Una elaborazione grafica del progetto del ponte sullo Stretto di Messina - Ansa
Riceviamo e volentieri pubblichiamo nell’ambito di un dibattito che torna di stringente attualità dopo undici anni
Caro direttore, con questa lettera aperta al ministro Enrico Giovannini noi, membri di Green Italia, vogliamo fare eco alla richiesta di molte associazioni della società civile affinché il governo Draghi desista dall’idea di costruire un ponte (o tunnel) sullo stretto di Messina. Innumerevoli governi sono inciampati in questo desideratum dei grandi consorzi edili per rendersi poi conto dell’implausibilità di tale opera. E le ragioni (non solo ambientali, ma di buon senso) che hanno portato all’abbandono del progetto nel 2013 sono ancora tutte valide. Tra i principali problemi irrisolti del progetto, c’è l’elevatissimo costo di realizzazione, stimato tra i 7,5 e i 9 miliardi di euro. Ma tale cifra astronomica rischia tuttavia di essere una sottostima alla luce del prevedibile aumento dei costi derivato dalle 35 prescrizioni di carattere tecnico e ambientale richieste nel parere di Valutazione di Impatto ambientale e dal Cipe per il progetto del 2010. Vi è inoltre da considerare il fatto che il ponte sullo Stretto dovrebbe essere edificato in una delle aree più complesse del Mediterraneo dal punto di vista del rischio sismico e idrogeologico. Il devastante terremoto del 1908 che rase al suolo Messina e Reggio Calabria ci ricorda, infatti, che questa zona è tra le più dinamiche al mondo dal punto di vista geologico per l’incontro-scontro tra la placca africana e quella europea.
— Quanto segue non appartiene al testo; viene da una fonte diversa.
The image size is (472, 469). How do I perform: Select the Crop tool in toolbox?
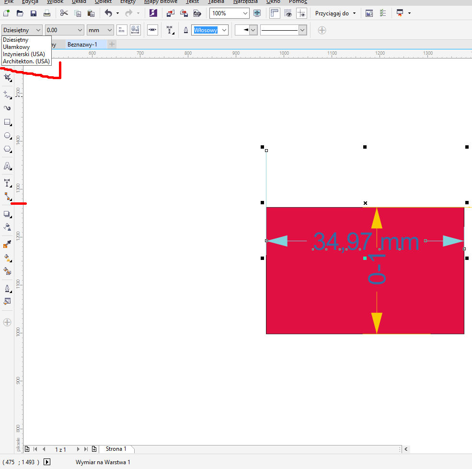point(7,77)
Altrettanto preoccupante è l’impatto ecologico che un’opera di tale imponenza avrebbe sui delicati equilibri ecosistemici locali. Il progetto di ponte elaborato nel 2010 e oggi riesumato dal governo in carica comporta difatti scavi per un ammontare di 6.800.000 metri cubi di terra: è facile prevedere che i 12 siti delle Rete Natura 2000 – tutelati dall’Europa ai sensi delle Direttive Habitat e Uccelli – presenti nella zona verrebbero compromessi in modo irrimediabile da tali attività antropiche. Ma se tutto ciò non bastasse vi sono anche seri dubbi sulla profittabilità economica del ponte.
Lo stesso appaltatore nel 2010 abbandonò il progetto poiché si rese conto che il ponte a regime sarebbe stato in perdita visto che il traffico ferroviario sarebbe assolutamente insufficiente e quello stradale stimato è solo l’11% rispetto alla capacità complessiva dell’infrastruttura. Ciò comporterebbe il rischio che ai pendolari – che rappresenterebbero la stragrande maggioranza degli utenti – siano applicati pedaggi altissimi. È indiscutibile che sia necessario porsi seriamente il problema di quali siano le priorità per il nostro Mezzogiorno.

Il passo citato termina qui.